ABOUT THIS TASK: Retype the entries below without any change.

◇ ◇ ◇ ◇

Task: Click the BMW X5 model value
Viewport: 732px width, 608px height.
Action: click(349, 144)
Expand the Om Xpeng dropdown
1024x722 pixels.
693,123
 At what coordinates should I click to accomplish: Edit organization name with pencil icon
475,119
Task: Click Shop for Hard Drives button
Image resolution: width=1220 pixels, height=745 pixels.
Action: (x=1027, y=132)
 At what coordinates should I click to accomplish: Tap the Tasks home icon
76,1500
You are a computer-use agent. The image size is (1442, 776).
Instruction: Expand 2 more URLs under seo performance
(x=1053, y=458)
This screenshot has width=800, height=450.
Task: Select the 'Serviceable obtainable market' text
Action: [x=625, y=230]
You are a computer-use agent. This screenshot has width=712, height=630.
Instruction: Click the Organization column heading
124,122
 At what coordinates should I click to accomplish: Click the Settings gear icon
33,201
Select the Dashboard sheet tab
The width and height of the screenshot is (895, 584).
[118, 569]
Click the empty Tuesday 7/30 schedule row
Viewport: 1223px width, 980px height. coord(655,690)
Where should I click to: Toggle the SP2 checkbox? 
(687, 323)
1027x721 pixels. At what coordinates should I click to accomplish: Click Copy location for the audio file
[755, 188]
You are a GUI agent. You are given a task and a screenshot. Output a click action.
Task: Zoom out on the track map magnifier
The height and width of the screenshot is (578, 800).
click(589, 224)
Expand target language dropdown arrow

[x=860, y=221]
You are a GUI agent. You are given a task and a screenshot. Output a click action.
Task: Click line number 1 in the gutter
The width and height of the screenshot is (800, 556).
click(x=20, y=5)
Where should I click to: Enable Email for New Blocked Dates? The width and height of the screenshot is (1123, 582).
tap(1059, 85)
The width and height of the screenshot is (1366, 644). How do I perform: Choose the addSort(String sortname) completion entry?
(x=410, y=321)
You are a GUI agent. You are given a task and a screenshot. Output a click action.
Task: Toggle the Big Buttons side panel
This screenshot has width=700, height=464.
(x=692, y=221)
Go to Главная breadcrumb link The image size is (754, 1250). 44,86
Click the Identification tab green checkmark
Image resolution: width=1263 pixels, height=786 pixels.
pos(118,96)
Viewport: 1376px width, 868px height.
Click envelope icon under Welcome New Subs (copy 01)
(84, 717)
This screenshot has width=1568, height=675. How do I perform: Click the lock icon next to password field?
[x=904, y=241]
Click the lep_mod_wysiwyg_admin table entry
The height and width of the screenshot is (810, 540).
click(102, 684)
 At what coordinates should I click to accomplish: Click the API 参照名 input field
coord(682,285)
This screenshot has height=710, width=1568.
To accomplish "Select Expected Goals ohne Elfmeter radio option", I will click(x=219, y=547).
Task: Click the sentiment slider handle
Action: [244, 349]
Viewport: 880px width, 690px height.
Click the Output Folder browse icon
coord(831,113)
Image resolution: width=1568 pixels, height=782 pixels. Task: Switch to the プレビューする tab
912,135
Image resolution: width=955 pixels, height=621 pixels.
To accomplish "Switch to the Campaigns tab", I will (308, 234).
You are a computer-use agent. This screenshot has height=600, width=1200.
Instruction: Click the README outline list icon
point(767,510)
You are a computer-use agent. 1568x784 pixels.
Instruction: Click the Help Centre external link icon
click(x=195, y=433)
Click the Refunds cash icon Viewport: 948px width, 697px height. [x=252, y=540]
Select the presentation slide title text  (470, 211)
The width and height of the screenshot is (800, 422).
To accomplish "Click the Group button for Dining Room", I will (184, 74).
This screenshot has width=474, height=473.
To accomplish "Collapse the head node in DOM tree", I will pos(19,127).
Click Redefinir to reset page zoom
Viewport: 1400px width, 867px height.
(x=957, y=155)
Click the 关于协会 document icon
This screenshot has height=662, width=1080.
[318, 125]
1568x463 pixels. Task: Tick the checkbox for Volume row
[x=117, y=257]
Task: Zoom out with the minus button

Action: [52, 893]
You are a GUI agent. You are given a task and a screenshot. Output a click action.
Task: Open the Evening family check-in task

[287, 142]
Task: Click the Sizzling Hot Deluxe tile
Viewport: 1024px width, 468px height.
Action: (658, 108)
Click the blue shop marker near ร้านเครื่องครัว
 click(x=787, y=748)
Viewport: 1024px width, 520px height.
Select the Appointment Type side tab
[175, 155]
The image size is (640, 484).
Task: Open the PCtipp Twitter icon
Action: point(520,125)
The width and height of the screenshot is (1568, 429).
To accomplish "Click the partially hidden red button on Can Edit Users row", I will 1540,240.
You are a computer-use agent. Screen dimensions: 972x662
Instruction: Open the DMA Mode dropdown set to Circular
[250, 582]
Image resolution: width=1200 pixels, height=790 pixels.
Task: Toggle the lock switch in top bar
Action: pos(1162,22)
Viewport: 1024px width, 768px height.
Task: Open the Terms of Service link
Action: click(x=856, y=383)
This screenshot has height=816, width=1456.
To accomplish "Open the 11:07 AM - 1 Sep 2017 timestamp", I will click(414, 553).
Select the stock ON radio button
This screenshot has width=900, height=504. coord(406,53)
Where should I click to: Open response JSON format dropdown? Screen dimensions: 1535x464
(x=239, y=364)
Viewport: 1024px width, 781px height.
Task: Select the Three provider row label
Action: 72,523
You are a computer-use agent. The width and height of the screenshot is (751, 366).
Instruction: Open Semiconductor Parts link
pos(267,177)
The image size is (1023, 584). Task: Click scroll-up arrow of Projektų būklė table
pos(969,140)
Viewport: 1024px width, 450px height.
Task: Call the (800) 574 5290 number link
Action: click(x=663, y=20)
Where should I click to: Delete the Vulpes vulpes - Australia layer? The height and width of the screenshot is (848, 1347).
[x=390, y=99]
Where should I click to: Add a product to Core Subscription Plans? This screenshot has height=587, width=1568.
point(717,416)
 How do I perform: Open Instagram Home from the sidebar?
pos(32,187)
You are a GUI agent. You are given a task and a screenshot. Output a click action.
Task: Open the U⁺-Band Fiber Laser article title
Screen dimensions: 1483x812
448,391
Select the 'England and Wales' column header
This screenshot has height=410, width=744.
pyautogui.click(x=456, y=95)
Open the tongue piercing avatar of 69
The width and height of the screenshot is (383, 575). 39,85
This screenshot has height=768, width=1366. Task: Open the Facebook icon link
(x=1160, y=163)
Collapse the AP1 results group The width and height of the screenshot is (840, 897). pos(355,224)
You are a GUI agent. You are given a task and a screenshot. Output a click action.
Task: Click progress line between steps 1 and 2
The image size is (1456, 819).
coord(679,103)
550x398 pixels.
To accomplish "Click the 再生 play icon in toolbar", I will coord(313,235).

◇ ◇ ◇ ◇

SOLUTION TO THE PROBLEM:
Task: Click the BMW X5 model value
Viewport: 732px width, 608px height.
Action: click(349, 144)
Expand the Om Xpeng dropdown
1024x722 pixels.
693,123
 At what coordinates should I click to accomplish: Edit organization name with pencil icon
475,119
Task: Click Shop for Hard Drives button
Image resolution: width=1220 pixels, height=745 pixels.
Action: (x=1027, y=132)
 At what coordinates should I click to accomplish: Tap the Tasks home icon
76,1500
You are a computer-use agent. The image size is (1442, 776).
Instruction: Expand 2 more URLs under seo performance
(x=1053, y=458)
This screenshot has width=800, height=450.
Task: Select the 'Serviceable obtainable market' text
Action: [x=625, y=230]
You are a computer-use agent. This screenshot has width=712, height=630.
Instruction: Click the Organization column heading
124,122
 At what coordinates should I click to accomplish: Click the Settings gear icon
33,201
Select the Dashboard sheet tab
The width and height of the screenshot is (895, 584).
[118, 569]
Click the empty Tuesday 7/30 schedule row
Viewport: 1223px width, 980px height. coord(655,690)
Where should I click to: Toggle the SP2 checkbox? 
(687, 323)
1027x721 pixels. At what coordinates should I click to accomplish: Click Copy location for the audio file
[755, 188]
You are a GUI agent. You are given a task and a screenshot. Output a click action.
Task: Zoom out on the track map magnifier
The height and width of the screenshot is (578, 800).
click(589, 224)
Expand target language dropdown arrow

[x=860, y=221]
You are a GUI agent. You are given a task and a screenshot. Output a click action.
Task: Click line number 1 in the gutter
The width and height of the screenshot is (800, 556).
click(x=20, y=5)
Where should I click to: Enable Email for New Blocked Dates? The width and height of the screenshot is (1123, 582).
tap(1059, 85)
The width and height of the screenshot is (1366, 644). How do I perform: Choose the addSort(String sortname) completion entry?
(x=410, y=321)
You are a GUI agent. You are given a task and a screenshot. Output a click action.
Task: Toggle the Big Buttons side panel
This screenshot has width=700, height=464.
(x=692, y=221)
Go to Главная breadcrumb link The image size is (754, 1250). 44,86
Click the Identification tab green checkmark
Image resolution: width=1263 pixels, height=786 pixels.
pos(118,96)
Viewport: 1376px width, 868px height.
Click envelope icon under Welcome New Subs (copy 01)
(84, 717)
This screenshot has width=1568, height=675. How do I perform: Click the lock icon next to password field?
[x=904, y=241]
Click the lep_mod_wysiwyg_admin table entry
The height and width of the screenshot is (810, 540).
click(102, 684)
 At what coordinates should I click to accomplish: Click the API 参照名 input field
coord(682,285)
This screenshot has height=710, width=1568.
To accomplish "Select Expected Goals ohne Elfmeter radio option", I will click(x=219, y=547).
Task: Click the sentiment slider handle
Action: [244, 349]
Viewport: 880px width, 690px height.
Click the Output Folder browse icon
coord(831,113)
Image resolution: width=1568 pixels, height=782 pixels. Task: Switch to the プレビューする tab
912,135
Image resolution: width=955 pixels, height=621 pixels.
To accomplish "Switch to the Campaigns tab", I will (308, 234).
You are a computer-use agent. This screenshot has height=600, width=1200.
Instruction: Click the README outline list icon
point(767,510)
You are a computer-use agent. 1568x784 pixels.
Instruction: Click the Help Centre external link icon
click(x=195, y=433)
Click the Refunds cash icon Viewport: 948px width, 697px height. [x=252, y=540]
Select the presentation slide title text  (470, 211)
The width and height of the screenshot is (800, 422).
To accomplish "Click the Group button for Dining Room", I will (184, 74).
This screenshot has width=474, height=473.
To accomplish "Collapse the head node in DOM tree", I will pos(19,127).
Click Redefinir to reset page zoom
Viewport: 1400px width, 867px height.
(x=957, y=155)
Click the 关于协会 document icon
This screenshot has height=662, width=1080.
[318, 125]
1568x463 pixels. Task: Tick the checkbox for Volume row
[x=117, y=257]
Task: Zoom out with the minus button

Action: [52, 893]
You are a GUI agent. You are given a task and a screenshot. Output a click action.
Task: Open the Evening family check-in task

[287, 142]
Task: Click the Sizzling Hot Deluxe tile
Viewport: 1024px width, 468px height.
Action: (658, 108)
Click the blue shop marker near ร้านเครื่องครัว
 click(x=787, y=748)
Viewport: 1024px width, 520px height.
Select the Appointment Type side tab
[175, 155]
The image size is (640, 484).
Task: Open the PCtipp Twitter icon
Action: point(520,125)
The width and height of the screenshot is (1568, 429).
To accomplish "Click the partially hidden red button on Can Edit Users row", I will 1540,240.
You are a computer-use agent. Screen dimensions: 972x662
Instruction: Open the DMA Mode dropdown set to Circular
[250, 582]
Image resolution: width=1200 pixels, height=790 pixels.
Task: Toggle the lock switch in top bar
Action: pos(1162,22)
Viewport: 1024px width, 768px height.
Task: Open the Terms of Service link
Action: click(x=856, y=383)
This screenshot has height=816, width=1456.
To accomplish "Open the 11:07 AM - 1 Sep 2017 timestamp", I will click(414, 553).
Select the stock ON radio button
This screenshot has width=900, height=504. coord(406,53)
Where should I click to: Open response JSON format dropdown? Screen dimensions: 1535x464
(x=239, y=364)
Viewport: 1024px width, 781px height.
Task: Select the Three provider row label
Action: 72,523
You are a computer-use agent. The width and height of the screenshot is (751, 366).
Instruction: Open Semiconductor Parts link
pos(267,177)
The image size is (1023, 584). Task: Click scroll-up arrow of Projektų būklė table
pos(969,140)
Viewport: 1024px width, 450px height.
Task: Call the (800) 574 5290 number link
Action: click(x=663, y=20)
Where should I click to: Delete the Vulpes vulpes - Australia layer? The height and width of the screenshot is (848, 1347).
[x=390, y=99]
Where should I click to: Add a product to Core Subscription Plans? This screenshot has height=587, width=1568.
point(717,416)
 How do I perform: Open Instagram Home from the sidebar?
pos(32,187)
You are a GUI agent. You are given a task and a screenshot. Output a click action.
Task: Open the U⁺-Band Fiber Laser article title
Screen dimensions: 1483x812
448,391
Select the 'England and Wales' column header
This screenshot has height=410, width=744.
pyautogui.click(x=456, y=95)
Open the tongue piercing avatar of 69
The width and height of the screenshot is (383, 575). 39,85
This screenshot has height=768, width=1366. Task: Open the Facebook icon link
(x=1160, y=163)
Collapse the AP1 results group The width and height of the screenshot is (840, 897). pos(355,224)
You are a GUI agent. You are given a task and a screenshot. Output a click action.
Task: Click progress line between steps 1 and 2
The image size is (1456, 819).
coord(679,103)
550x398 pixels.
To accomplish "Click the 再生 play icon in toolbar", I will coord(313,235).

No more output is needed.